Brighton Dome reopens

Brighton Dome’s historic Grade I and Grade II listed Corn Exchange and Studio Theatre have reopened for live performances following a six-year refurbishment.

The work is the first phase of a regeneration project by Brighton and Hove City Council, in partnership with Brighton Dome and Brighton Festival and Brighton and Hove Museums, to cement the Royal Pavilion Estate as a landmark destination for heritage and the arts. The refurbished spaces have been designed by Feilden Clegg Bradley Studios.

The original wooden beams of the Corn Exchange’s timber frame have been repaired, strengthened and restored to designs by the building’s original architect, William Porden, in the early 1800s. The Studio Theatre’s original features, such as crenelated windows that mimic the character of the Royal Pavilion, have been conserved and its ceiling replaced with a new yet historically accurate version. Its exterior has been restored and repaired.

The Grade I listed Concert Hall and Corn Exchange were originally commissioned in 1803 as a stable block and riding house to accompany the Prince Regent’s extravagant seaside palace, the Royal Pavilion. William Porden took inspiration from the Jama Masjid (Friday Mosque) in Delhi for the stable’s exterior, and the glass ceiling of the huge domed roof owed a debt to the Paris Corn Exchange. The dimensions of the riding house were equally ambitious, its 18-metre-wide single span timber roof remaining the largest in the country.
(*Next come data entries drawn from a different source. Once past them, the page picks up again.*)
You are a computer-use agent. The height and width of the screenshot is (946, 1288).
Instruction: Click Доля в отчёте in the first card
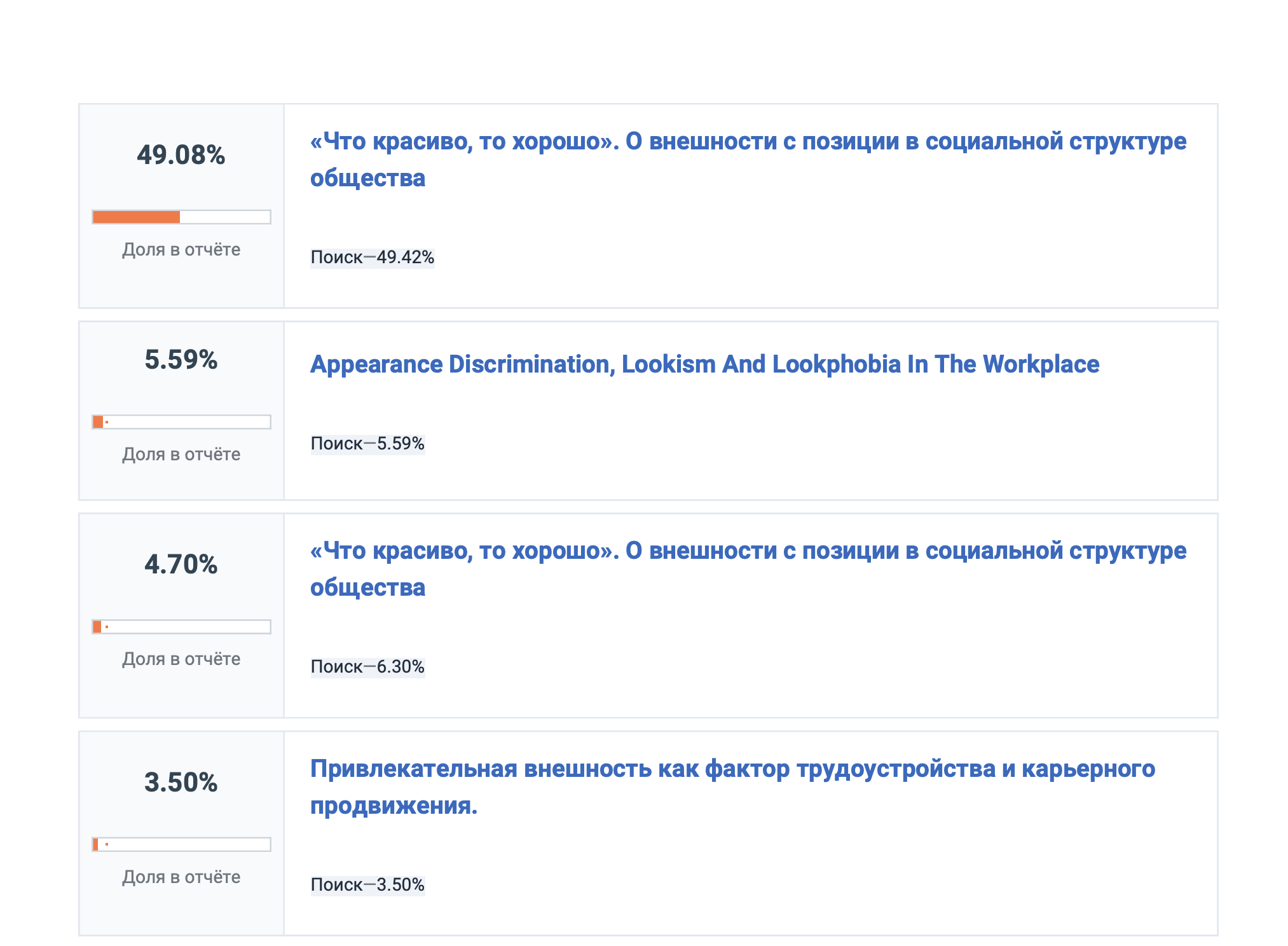click(181, 250)
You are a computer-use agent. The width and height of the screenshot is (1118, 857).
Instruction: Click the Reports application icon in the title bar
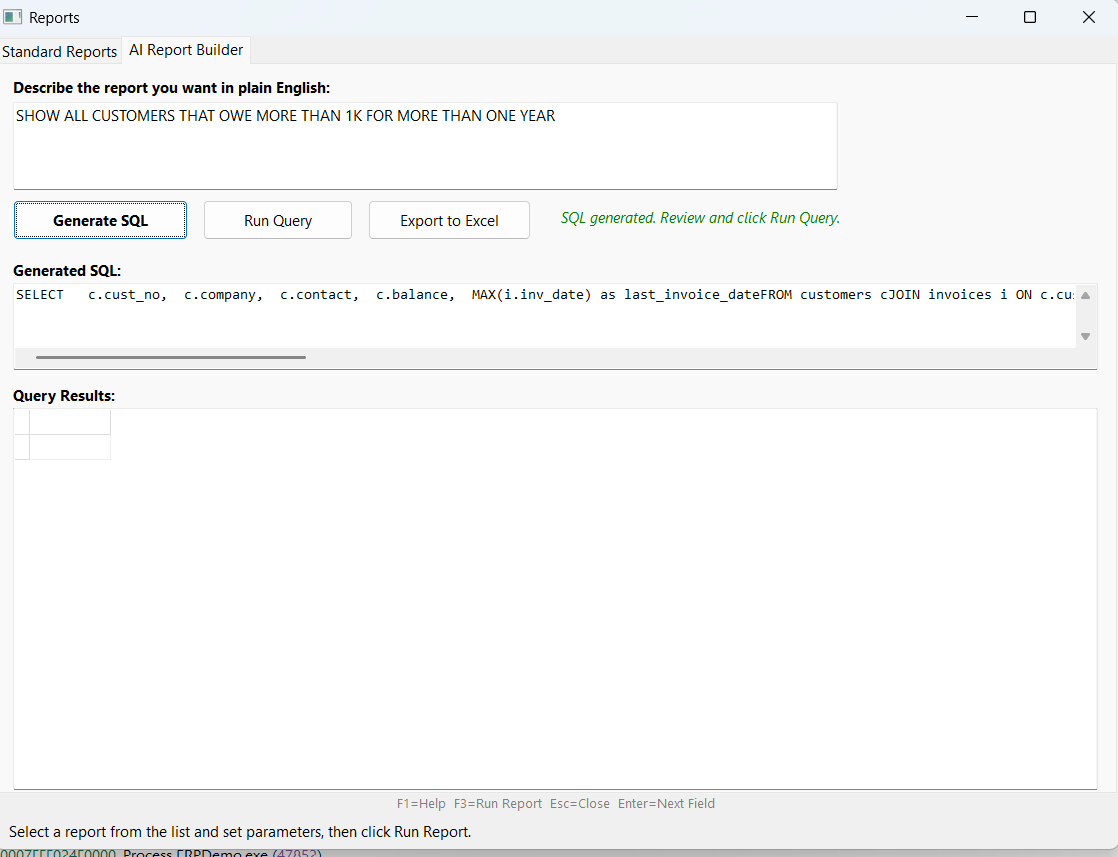14,17
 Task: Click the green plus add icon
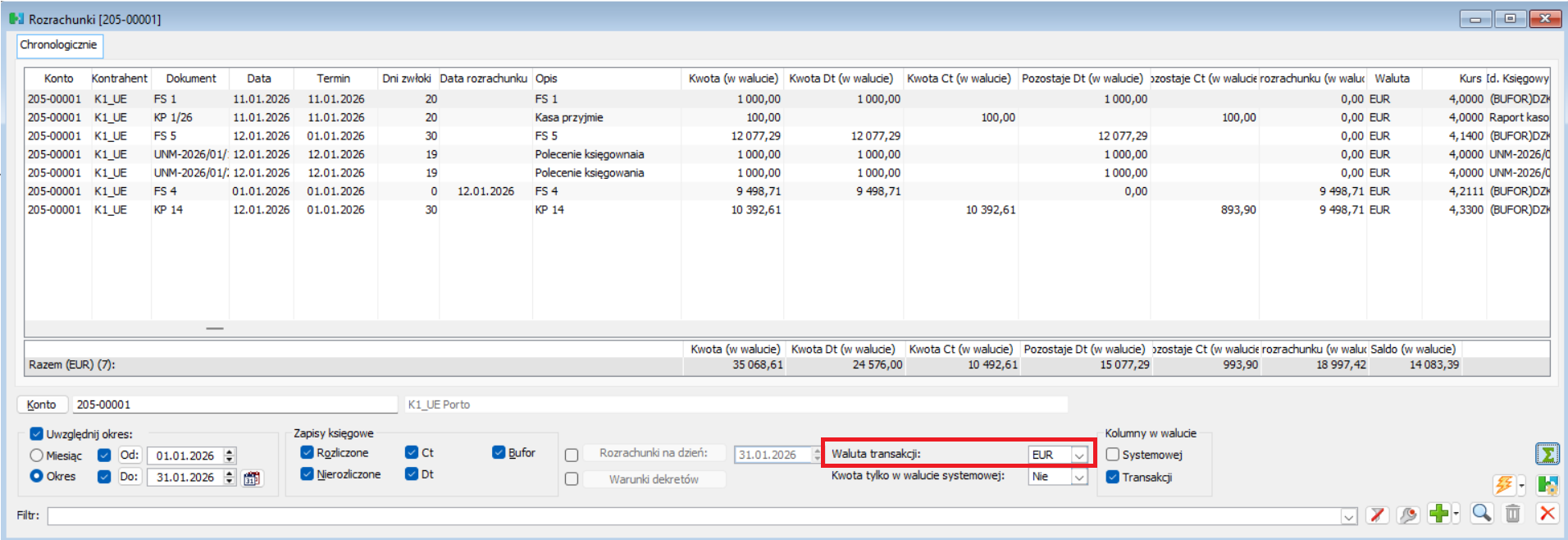tap(1438, 514)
The stables were used as a cavalry barracks until the interior was remodelled as a concert and assembly hall, and reopened in 1867. The riding house reopened in 1868 as a Corn Exchange. In 1934 and 1935, both the Concert Hall and Corn Exchange were refurbished by architect Robert Atkinson. The Concert Hall received a radical art-deco redesign, and the Corn Exchange was repurposed as a single, grand room for exhibitions and functions.